## Records for the exercise
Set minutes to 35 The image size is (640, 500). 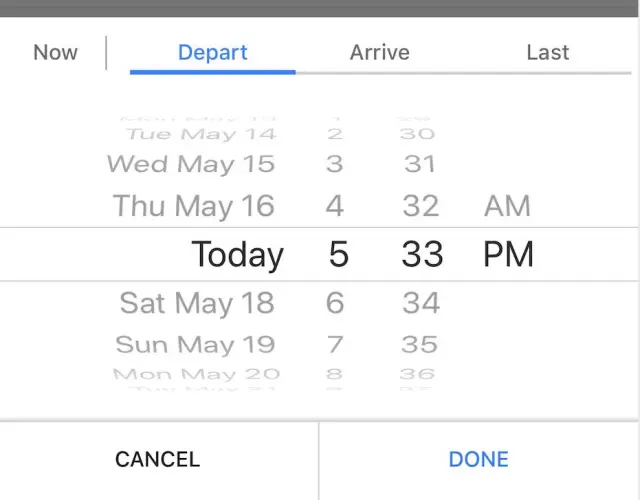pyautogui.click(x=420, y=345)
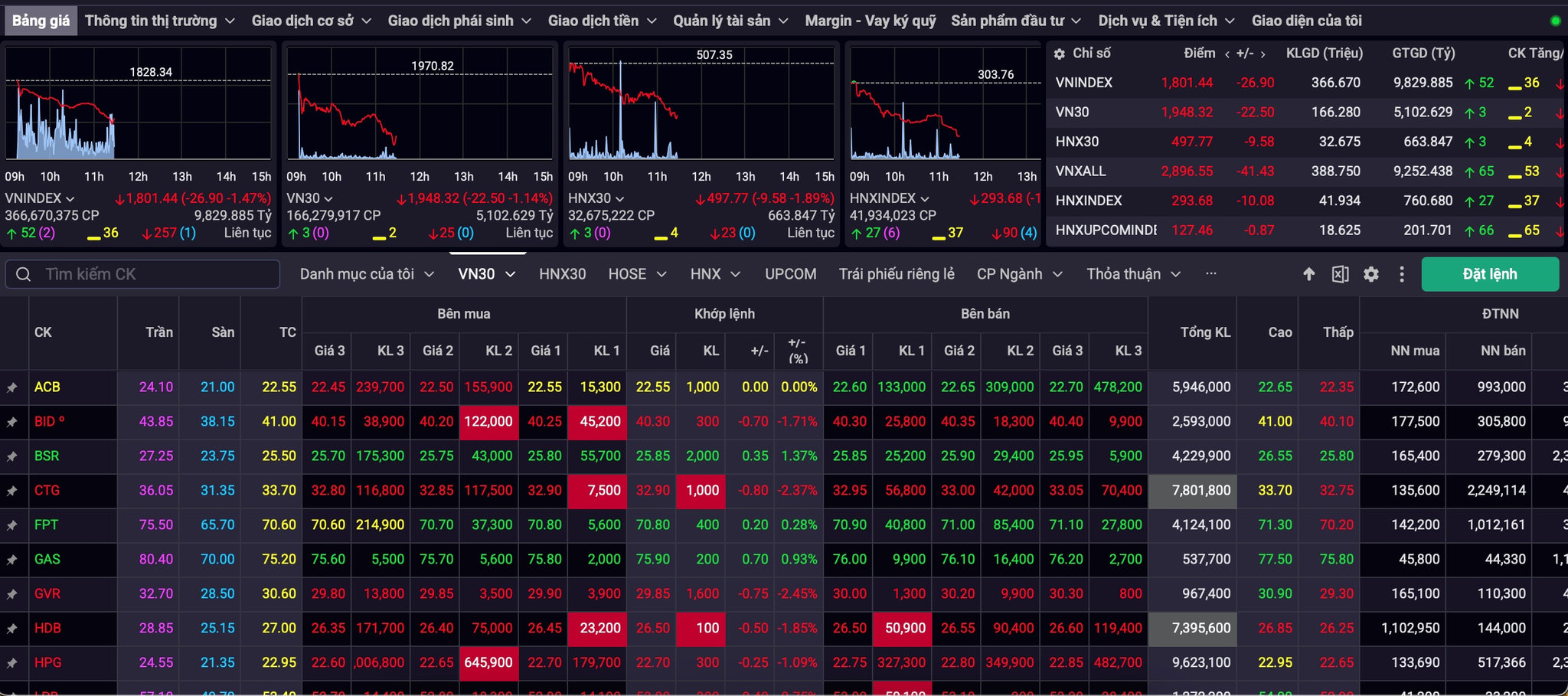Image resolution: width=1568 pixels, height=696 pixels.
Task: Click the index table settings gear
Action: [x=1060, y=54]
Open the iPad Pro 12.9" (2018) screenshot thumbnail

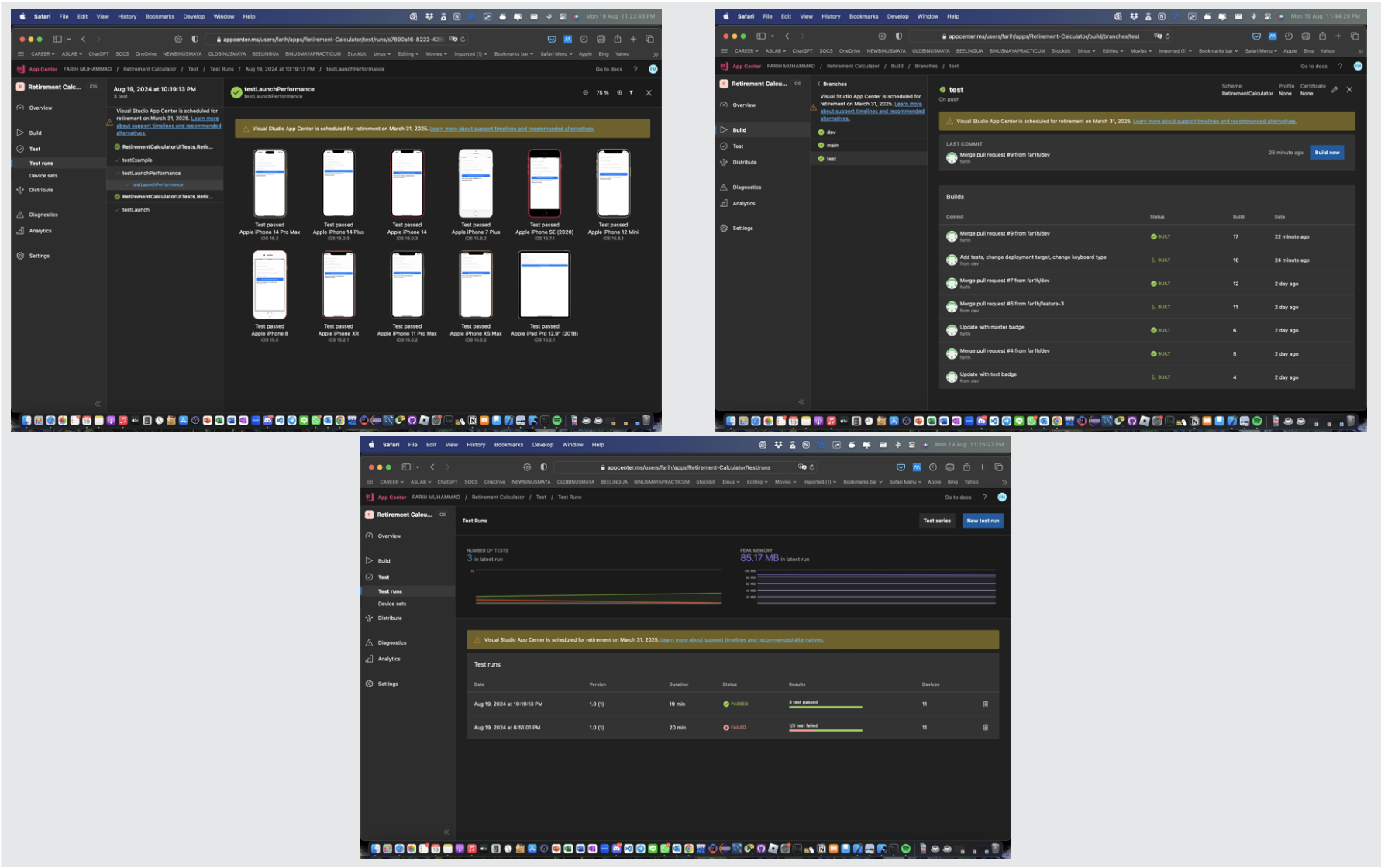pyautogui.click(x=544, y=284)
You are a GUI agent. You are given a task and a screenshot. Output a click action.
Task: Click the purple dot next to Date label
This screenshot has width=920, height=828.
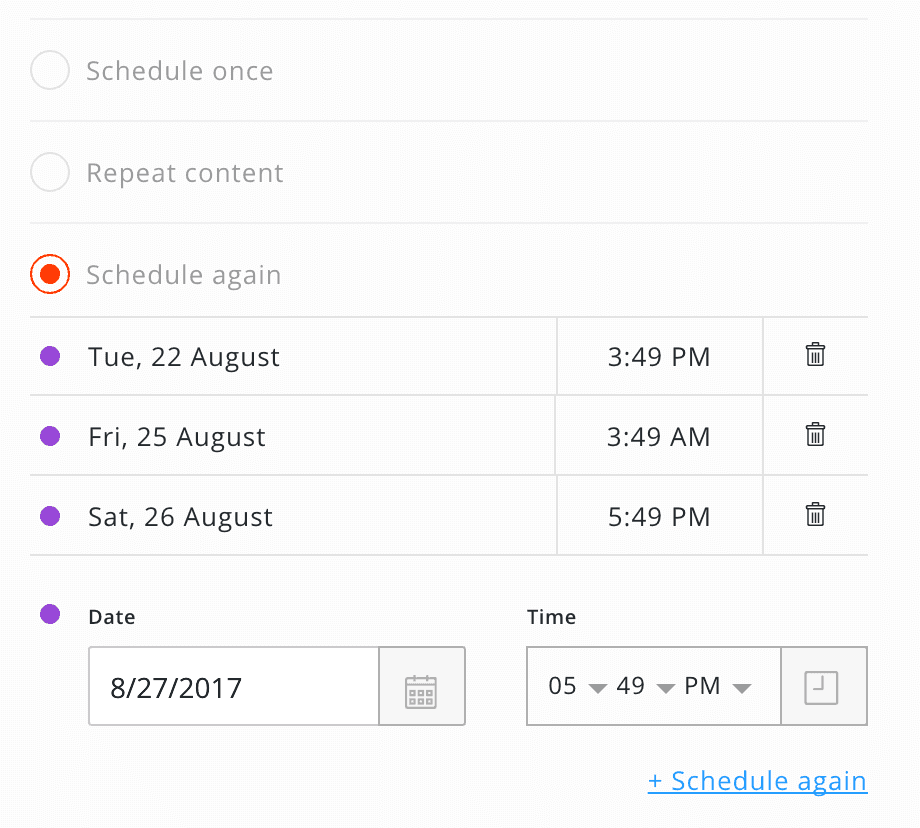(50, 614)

...

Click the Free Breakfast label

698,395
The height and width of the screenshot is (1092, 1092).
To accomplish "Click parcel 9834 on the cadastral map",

==

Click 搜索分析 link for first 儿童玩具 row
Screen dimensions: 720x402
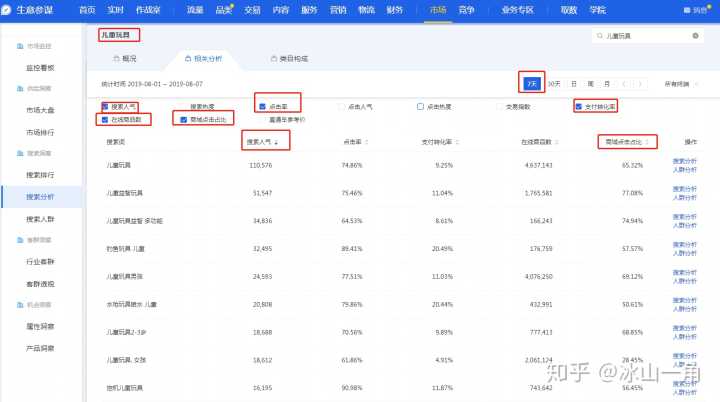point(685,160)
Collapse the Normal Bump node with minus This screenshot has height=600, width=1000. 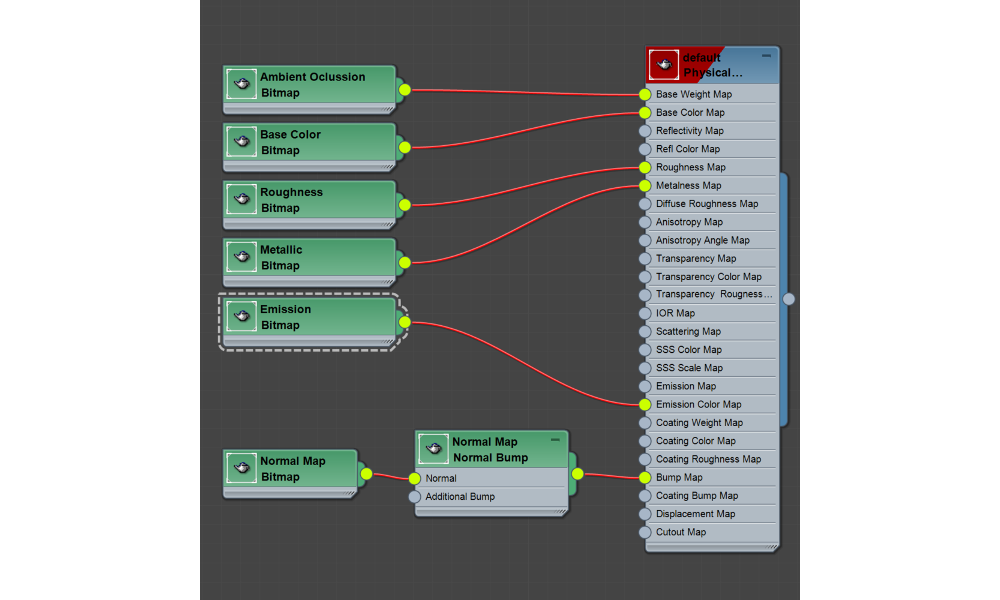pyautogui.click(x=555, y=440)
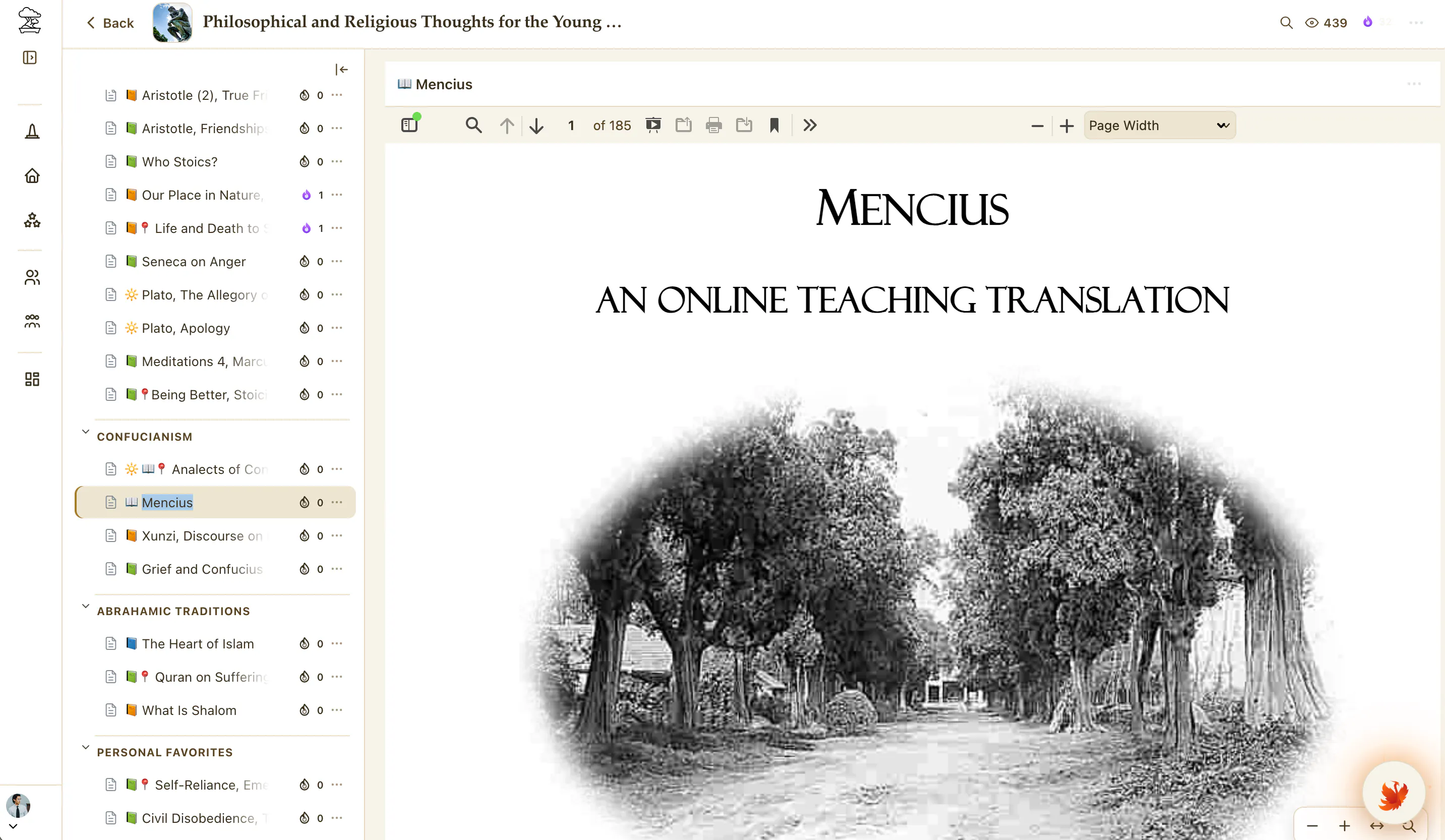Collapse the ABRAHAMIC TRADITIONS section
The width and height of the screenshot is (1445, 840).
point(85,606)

## Problem details
The stretch of entries above that starts with the line containing "The height and" and goes on through the line containing "parcel 9834 on" is to be transcribed exactly, and no other line is to be transcribed.

## Task output
The height and width of the screenshot is (1092, 1092).
To accomplish "Click parcel 9834 on the cadastral map",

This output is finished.